Authored by jmellorcrummey on Jul 16 2015, 6:04 AM.

Details

Summary

This patch makes it possible for a performance tool that uses call stack unwinding to map implementation-level call stacks from master and worker threads into a unified global view. There are several components to this patch.

include/*/ompt.h.var

  • Add a new enumeration type that indicates whether the code for a master task for a parallel region is invoked by the user program or the runtime system
  • Change the signature for OMPT parallel begin/end callbacks to indicate whether the master task will be invoked by the program or the runtime system. This enables a performance tool using call stack unwinding to handle these two cases differently. For this case, profiler that uses call stack unwinding needs to know that the call path prefix for the master task may differ from those available within the begin/end callbacks if the program invokes tha master.

kmp.h

  • Change the signature for __kmp_join_call to take an additional parameter indicating the fork_context type. This is needed to supply the OMPT parallel end callback with information about whether the compiler or the runtime invoked the master task for a parallel region.

kmp_csupport.c

  • Ensure that the OMPT task frame field reenter_runtime_frame is properly set and cleared before and after calls to fork and join threads for a parallel region.
  • Adjust the code for the new signature for __kmp_join_call.
  • Adjust the OMPT parallel begin callback invocations to carry the extra parameter indicating whether the program or the runtime invokes the master task for a parallel region.

kmp_gsupport.c

  • Apply all of the analogous changes described for kmp_csupport.c for the GOMP interface
  • Add OMPT support for the GOMP combined parallel region + loop API to maintain the OMPT task frame field reenter_runtime_frame.

kmp_runtime.c:

  • Use the new information passed by __kmp_join_call to adjust the OMPT parallel end callback invocations to carry the extra parameter indicating whether the program or the runtime invokes the master task for a parallel region.

ompt_internal.h:

  • Use the flavor of the parallel region API (GNU or Intel) to determine who invokes the master task.

Diff Detail

Event Timeline

jmellorcrummey retitled this revision from to Fix OMPT support for task frames for parallel regions and parallel regions + loops.
jmellorcrummey updated this object.
jmellorcrummey added reviewers: jcownie, jlpeyton.

Besides the #if 0 around the assert only some minor issues about indention. I don't know how rigid we should be with this...

runtime/src/kmp_gsupport.c
493

Indention

522

Looks like 3 space indention while there is 4 space indention around...

546

Indention

554

Indention

runtime/src/kmp_runtime.c
2094

This probably shouldn't be here, it's part of another issue...

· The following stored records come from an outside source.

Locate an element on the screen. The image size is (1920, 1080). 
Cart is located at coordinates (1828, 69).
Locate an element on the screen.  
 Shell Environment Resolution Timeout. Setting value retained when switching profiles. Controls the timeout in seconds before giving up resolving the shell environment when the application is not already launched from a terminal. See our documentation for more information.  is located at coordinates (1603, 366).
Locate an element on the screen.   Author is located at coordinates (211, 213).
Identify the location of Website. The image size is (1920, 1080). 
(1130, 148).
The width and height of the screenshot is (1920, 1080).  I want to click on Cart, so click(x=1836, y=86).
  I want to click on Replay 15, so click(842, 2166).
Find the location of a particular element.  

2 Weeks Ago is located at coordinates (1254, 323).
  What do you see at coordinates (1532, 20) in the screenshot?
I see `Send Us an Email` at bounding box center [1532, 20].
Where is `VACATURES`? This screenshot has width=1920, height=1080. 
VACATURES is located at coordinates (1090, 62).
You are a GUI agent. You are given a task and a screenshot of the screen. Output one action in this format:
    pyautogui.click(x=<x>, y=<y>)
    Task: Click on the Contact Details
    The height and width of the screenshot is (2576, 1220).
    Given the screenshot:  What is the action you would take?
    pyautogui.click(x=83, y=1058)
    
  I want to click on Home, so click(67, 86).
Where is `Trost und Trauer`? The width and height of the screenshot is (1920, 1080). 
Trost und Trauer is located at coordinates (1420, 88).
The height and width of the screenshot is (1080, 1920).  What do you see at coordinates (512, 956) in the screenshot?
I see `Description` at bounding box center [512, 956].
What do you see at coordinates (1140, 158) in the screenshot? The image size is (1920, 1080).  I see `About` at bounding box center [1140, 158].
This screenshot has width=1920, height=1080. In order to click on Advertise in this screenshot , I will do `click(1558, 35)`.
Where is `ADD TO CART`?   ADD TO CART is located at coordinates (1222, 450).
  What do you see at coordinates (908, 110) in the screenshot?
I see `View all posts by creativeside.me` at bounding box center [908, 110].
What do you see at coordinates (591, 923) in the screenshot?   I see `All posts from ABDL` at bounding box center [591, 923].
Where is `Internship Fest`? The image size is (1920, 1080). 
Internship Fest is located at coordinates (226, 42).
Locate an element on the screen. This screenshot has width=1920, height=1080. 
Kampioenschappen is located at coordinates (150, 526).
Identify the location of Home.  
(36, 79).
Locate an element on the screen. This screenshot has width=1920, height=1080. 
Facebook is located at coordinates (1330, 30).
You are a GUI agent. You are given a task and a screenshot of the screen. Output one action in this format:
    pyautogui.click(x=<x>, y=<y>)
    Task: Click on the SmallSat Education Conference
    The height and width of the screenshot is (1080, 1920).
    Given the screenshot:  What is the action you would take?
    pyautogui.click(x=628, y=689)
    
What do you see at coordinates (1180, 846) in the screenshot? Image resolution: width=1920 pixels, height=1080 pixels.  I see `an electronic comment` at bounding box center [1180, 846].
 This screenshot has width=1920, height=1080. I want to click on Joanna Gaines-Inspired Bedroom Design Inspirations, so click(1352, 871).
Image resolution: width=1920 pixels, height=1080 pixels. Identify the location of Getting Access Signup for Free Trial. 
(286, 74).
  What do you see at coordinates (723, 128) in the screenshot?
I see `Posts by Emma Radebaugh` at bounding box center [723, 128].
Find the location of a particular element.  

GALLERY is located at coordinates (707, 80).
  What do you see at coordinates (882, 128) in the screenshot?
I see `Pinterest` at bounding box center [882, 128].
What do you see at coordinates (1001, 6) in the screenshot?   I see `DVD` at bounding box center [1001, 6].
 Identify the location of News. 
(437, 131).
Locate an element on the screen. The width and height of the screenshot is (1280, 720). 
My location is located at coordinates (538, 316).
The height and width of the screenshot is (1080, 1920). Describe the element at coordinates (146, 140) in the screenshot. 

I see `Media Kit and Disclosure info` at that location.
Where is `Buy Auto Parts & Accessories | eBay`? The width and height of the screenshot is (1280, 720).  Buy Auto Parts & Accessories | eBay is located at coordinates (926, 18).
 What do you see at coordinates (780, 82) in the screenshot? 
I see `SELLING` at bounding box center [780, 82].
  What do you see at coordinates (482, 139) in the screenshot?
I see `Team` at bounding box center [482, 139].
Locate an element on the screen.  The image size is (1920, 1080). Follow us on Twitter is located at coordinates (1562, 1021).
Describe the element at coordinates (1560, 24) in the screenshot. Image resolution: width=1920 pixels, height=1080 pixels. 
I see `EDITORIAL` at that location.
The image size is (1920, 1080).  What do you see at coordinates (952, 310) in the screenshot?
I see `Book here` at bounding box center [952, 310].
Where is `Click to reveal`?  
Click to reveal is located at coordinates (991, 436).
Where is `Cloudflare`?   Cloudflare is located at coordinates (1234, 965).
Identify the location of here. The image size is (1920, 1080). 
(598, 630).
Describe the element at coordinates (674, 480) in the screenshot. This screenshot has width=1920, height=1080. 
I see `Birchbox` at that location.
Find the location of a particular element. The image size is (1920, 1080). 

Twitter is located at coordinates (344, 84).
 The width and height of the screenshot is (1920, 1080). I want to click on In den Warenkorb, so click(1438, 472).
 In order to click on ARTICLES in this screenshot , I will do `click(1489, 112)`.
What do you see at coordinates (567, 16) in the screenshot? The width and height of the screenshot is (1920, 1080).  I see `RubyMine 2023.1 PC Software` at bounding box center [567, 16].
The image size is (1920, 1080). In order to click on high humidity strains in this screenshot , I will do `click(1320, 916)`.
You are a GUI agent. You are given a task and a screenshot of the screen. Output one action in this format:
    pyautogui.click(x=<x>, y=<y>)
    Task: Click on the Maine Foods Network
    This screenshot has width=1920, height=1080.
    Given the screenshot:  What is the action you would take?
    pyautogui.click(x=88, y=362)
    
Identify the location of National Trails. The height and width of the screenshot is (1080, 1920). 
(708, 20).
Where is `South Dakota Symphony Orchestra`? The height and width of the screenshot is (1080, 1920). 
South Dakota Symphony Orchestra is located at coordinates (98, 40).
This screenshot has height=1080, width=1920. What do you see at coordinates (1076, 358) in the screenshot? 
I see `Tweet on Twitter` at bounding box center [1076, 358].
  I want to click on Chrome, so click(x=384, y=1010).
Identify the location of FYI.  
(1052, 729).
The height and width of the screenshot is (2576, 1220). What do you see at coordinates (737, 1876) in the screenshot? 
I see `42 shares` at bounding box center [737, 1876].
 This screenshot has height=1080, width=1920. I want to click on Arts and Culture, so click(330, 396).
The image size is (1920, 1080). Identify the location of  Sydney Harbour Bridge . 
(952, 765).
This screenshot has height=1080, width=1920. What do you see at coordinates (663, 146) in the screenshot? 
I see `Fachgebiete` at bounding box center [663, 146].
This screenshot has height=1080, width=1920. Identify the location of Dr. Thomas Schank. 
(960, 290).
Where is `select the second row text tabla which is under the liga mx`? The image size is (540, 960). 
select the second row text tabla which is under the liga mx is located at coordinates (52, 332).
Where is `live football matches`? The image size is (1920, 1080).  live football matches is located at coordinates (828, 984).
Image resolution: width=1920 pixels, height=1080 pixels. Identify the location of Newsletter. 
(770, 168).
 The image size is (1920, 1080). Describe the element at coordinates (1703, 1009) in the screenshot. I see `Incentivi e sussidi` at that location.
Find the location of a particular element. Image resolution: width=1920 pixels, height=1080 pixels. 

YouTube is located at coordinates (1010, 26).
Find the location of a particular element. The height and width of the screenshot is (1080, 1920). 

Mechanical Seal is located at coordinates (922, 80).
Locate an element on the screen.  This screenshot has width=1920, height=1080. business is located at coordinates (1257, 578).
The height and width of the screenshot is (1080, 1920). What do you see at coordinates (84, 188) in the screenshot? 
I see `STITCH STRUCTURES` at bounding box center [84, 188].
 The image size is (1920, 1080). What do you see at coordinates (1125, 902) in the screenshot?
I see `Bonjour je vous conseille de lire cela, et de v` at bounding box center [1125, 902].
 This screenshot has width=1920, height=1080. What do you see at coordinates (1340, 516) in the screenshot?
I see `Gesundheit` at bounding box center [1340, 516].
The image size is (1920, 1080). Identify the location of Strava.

jmellorcrummey added inline comments.Jul 16 2015, 6:54 AM
runtime/src/kmp_gsupport.c
554

The indentation anomalies came from working with vi, which used tabs rather than spaces. I can update the diff if this warrants it.

runtime/src/kmp_runtime.c
2094

I don't quite know how to handle this. The runtime works though I have test codes that cause the assert to trip. In my development version, I patched out the assert pending patches from Intel. Is leaving in the broken assert preferable? Should I delete the assert entirely and let Intel restore a variant of it later after they have altered the runtime to ensure that the condition is true?

AndreyChurbanov added inline comments.
runtime/src/kmp_runtime.c
2094

John, I think that either #if0 or temporarily removing the assertion should work fine. But please do this as a separate patch, because it is indeed not related to the OMPT changes. We will then restore the assertion with the patch that fixes the reason of it.

Address concerns about indentation.

Remove #if 0 around a problematic assertion, which is a separate issue from the purpose of this patch.

Hahnfeld accepted this revision.Jul 16 2015, 11:35 PM
Hahnfeld added a reviewer: Hahnfeld.

LGTM (if I'm allowed to say...)

No regressions with test suite and finally fixes some of the errors with GCC and ompt_get_task_frame.

This revision is now accepted and ready to land.Jul 16 2015, 11:35 PM
This revision was automatically updated to reflect the committed changes.